==== 原文 ====

ADは多くの要因により引き起こされますが、最も基本的なものは加齢であり、国ごとの人口当たりの認知症患者数は、高齢化の進展度と相関しています。2017年のOECD(経済協力開発機構)*2の報告によると、超高齢化社会*3である日本のADの有病率(病気を持っている人の割合)は、先進国35ヵ国中2.33%で最も高い数値を示しており、人口1,000人当たりのAD患者数はOECD平均で14.7人に対して、日本はOECD諸国で最多の23.3人です(図1)。2037年にはOECD平均で17.3人、日本は38.4人に増えると予測されており、出来るだけ早く、病態の理解に基づいた根治療法を確立する必要があります。対照的に、ADの有病率が世界で最も低い集団は、南米ボリビアのアマゾン支流に暮らす二つの先住民族ではないかとする研究結果が報告されています(図1)。米南カリフォルニア大学のMargaret Gatz博士らは、採集狩猟生活を主体とする南米ボリビアのアマゾンに住むチマネ族、及び、モテセン族の研究で、これらの民族のADに関するコホート研究を行い、その結果、認知症と判定されたのは、チマネ族では435人中5人〔粗有病率1.2%(95%信頼区間0.4~2.7)〕、モセテン族では169人中1人〔同0.6%(0.0~3.2)〕でした。チマネ族の平均寿命は70歳と言われており、他の多くの先進国より低いので、これらの差が、平均寿命の差によるものなのか、生活習慣など他の原因に由来するのか検討する事により、ADを予防する手段に関する新たな洞察が得られるかもしれません。今回は、Alzheimer's & Dementia誌に掲載されています論文(文献1)を紹介致します。

==== 記録一覧 ====

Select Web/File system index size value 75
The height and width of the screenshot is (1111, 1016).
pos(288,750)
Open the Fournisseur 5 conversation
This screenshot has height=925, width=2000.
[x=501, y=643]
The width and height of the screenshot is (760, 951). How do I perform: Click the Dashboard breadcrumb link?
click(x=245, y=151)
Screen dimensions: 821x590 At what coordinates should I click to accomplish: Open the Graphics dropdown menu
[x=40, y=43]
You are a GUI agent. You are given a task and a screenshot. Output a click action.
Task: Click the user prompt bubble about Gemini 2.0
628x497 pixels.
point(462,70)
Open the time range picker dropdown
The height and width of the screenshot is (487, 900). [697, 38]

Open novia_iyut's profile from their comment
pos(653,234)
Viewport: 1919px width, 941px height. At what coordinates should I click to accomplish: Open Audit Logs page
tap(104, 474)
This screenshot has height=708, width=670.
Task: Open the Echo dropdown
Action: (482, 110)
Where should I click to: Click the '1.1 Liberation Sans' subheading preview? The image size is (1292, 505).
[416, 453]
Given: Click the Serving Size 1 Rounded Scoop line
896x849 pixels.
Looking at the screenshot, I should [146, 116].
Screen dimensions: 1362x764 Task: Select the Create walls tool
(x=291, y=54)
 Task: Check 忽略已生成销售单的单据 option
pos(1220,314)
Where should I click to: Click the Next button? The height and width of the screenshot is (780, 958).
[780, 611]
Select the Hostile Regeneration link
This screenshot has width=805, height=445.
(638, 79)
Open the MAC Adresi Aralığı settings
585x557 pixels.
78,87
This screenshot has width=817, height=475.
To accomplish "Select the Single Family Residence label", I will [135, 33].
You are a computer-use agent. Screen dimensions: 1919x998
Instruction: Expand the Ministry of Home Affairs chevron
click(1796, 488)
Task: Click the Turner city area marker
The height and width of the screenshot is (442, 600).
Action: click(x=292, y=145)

====

**設問:**
A. 次の(i)～(iii)は、ADの有病率に関する文章の内容と合っていますか。それぞれ「はい」か「いいえ」で答え、判断の根拠となる箇所を文章からそのまま引用してください。
(i) 人口1,000人当たりのAD患者数は、日本がOECD諸国で最も多い。
(ii) 2037年には、日本の人口1,000人当たりのAD患者数は17.3人になると予測されている。
(iii) チマネ族の平均寿命は80歳と言われている。
B. ADの有病率に関する文章を、最後の文の後から書き継いでください。

**解答一覧:**
A.
(i) はい ―「日本はOECD諸国で最多の23.3人です」
(ii) いいえ ―「日本は38.4人に増えると予測されており」
(iii) いいえ ―「チマネ族の平均寿命は70歳と言われており」

B.
文献1.
Prevalence of dementia and mild cognitive impairment in indigenous Bolivian forager-horticulturalists
Margaret Gatz et al., Alzheimers Dement 2023 Jan;19(1):44-55.
チマネ族とモセテン族は、今も自給自足で暮らしているアマゾン流域の先住民族であり、これらの先住民族を研究することにより、疾患の進化的な視点から新たな洞察が得られるかも知れない。この論文においては、現代の老年病の主要な疾患の一つであるADの進化的な理解を深めることを目的として、これらの民族におけるADとMCIの有病率を検討した。
これらの先住民族のうち60歳以上の高齢者(n=623)に対して、トレーニングを受けたボリビアの医師と通訳らのチームが、ミニメンタルステート検査(MMSE)*4や文化に関するインタビューなどによって認知機能を評価した。また、頭部CT (computed tomography)を用いた画像検査も行った。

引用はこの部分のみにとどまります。